EHWUSF / HS68_2018_Project_1

0 stars 9 forks source link

Information Retrieval Module #13

Closed haleyhowe closed 5 years ago

haleyhowe commented 6 years ago

I propose a program that will give "suggestions" to what type of data analysis the user will be performing. I think this will be useful for general knowledge to help someone get started on data analysis. It will be sort of an outline of what type of analysis will be performed and the steps suggested. For example, it will prompt the user as to what type of dependent variable they are trying to predict (i.e qualitative -> classification, quantitative --> linear regression, unsupervised learning --> clustering methods, etc). Once they determine the type of variable they will predict, the program will list all of the types of analysis they will be able to perform. We can make it sort of a library, based off of what the user specifically wants and will output based off of their conditions.
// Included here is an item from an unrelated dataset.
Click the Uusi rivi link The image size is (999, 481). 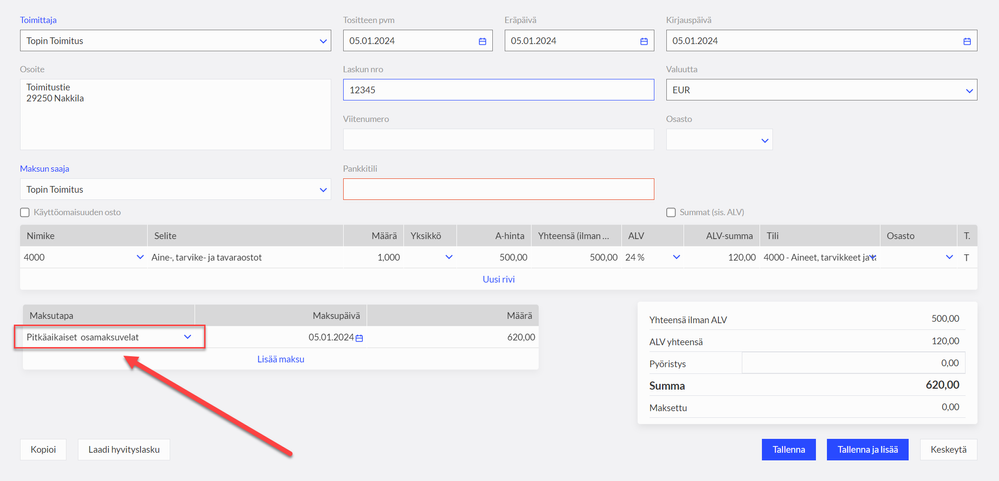tap(498, 279)
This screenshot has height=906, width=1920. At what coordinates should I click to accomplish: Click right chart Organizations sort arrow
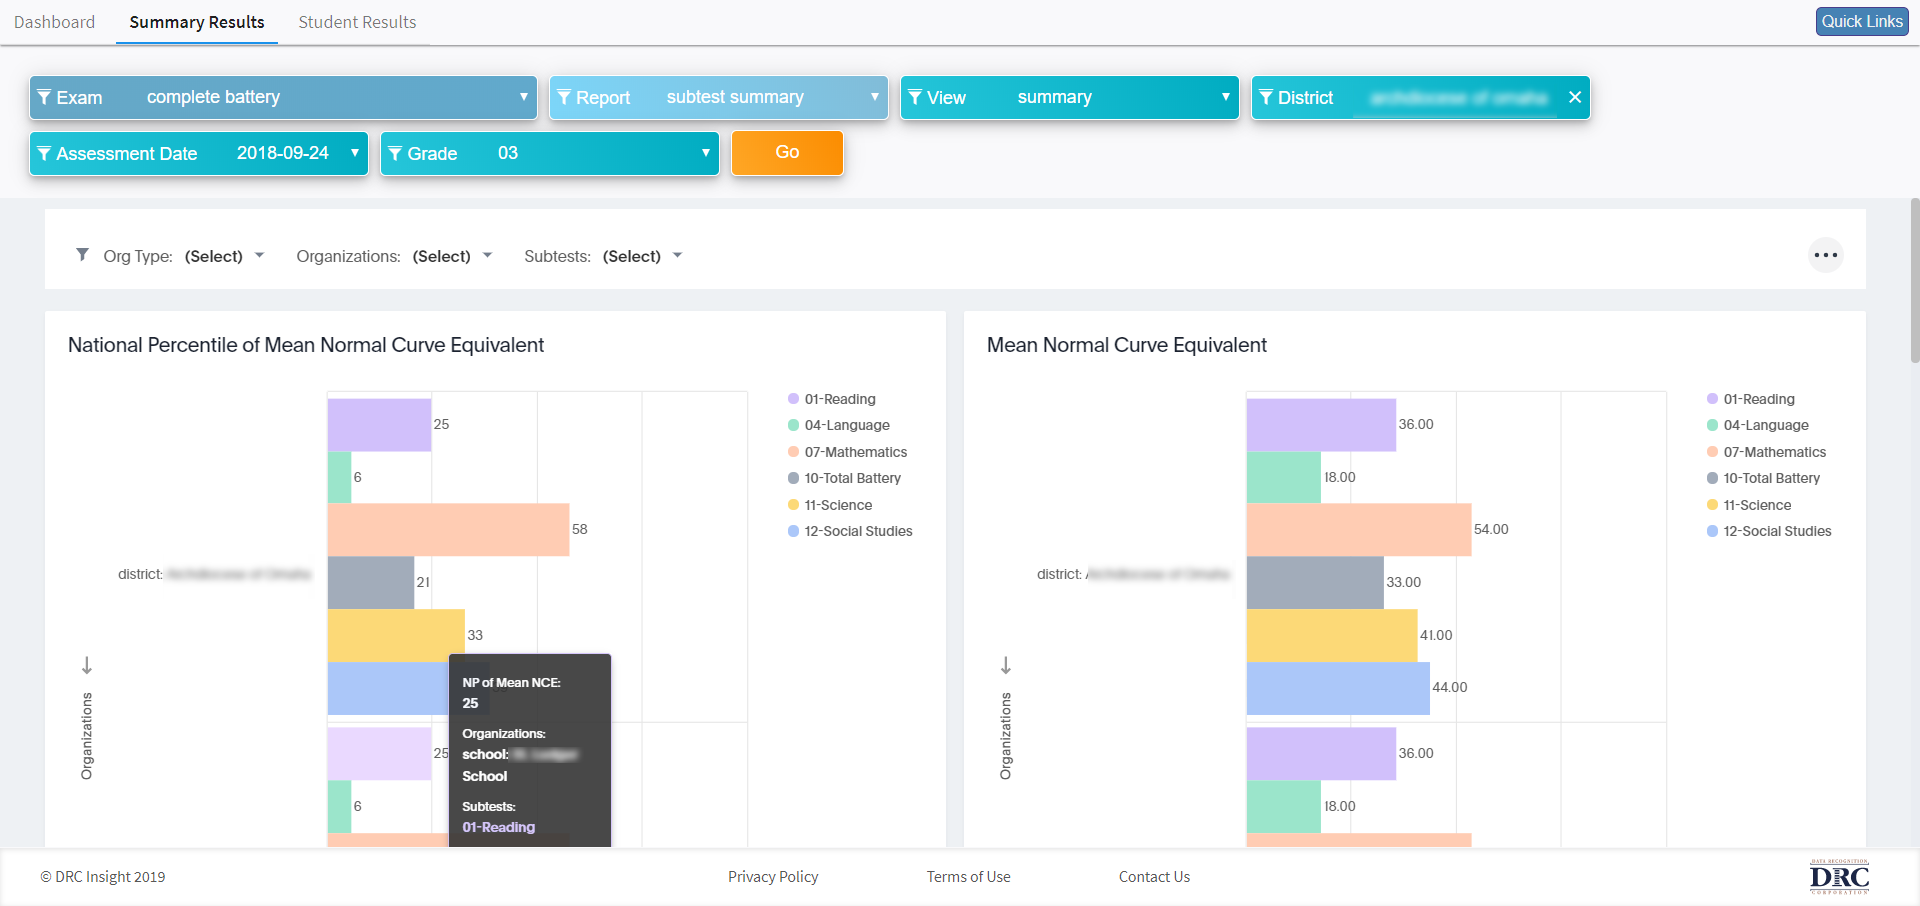point(1006,665)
Again, this is more an if/then algorithm that simply returns suggestions with some information about the suggestion. Let me know if this is too broad. We could get good information from the "Intro to Statistical Learning" we used in HS614. This will simply be a program that will list all of the "options" you have for machine learning/predictive analysis.

haleyhowe commented 6 years ago

Also, maybe this could be some sort of open source code, that people would be allowed to enter information on any type of model or analysis to be performed?

hhan14 commented 6 years ago

I like the idea and do think it can be useful to users regardless of their level of data analysis skills. Just for the implementation part, you can approach by grouping or categorizing tools "most applied" for certain types, purpose, and size of data analysis. But I think one of the challenging parts would be how to narrow down those groups and until what depth suggestions can be in detail.

nitieaj commented 6 years ago

it could come in handy when decisions about initial model choices need to be made. Possible use of user input-strings matching conditional function.

kamehta2 commented 6 years ago

This is a good idea. But the project is more about the linear regression model. I don't know if we can add this kind of information model to our project or not

NikitaThomas commented 5 years ago

Since this is a linear regression focused package I think we could still incorporate your idea. I think it could be very helpful to have prompts while working through this package as the user goes through each module explaining the cleaning process and feature selection. It could even give the basic stats of the original data set before cleaning and give a prompt after cleaning including the number of NA values present. This idea could be implemented within each module and make it more of a user friendly package.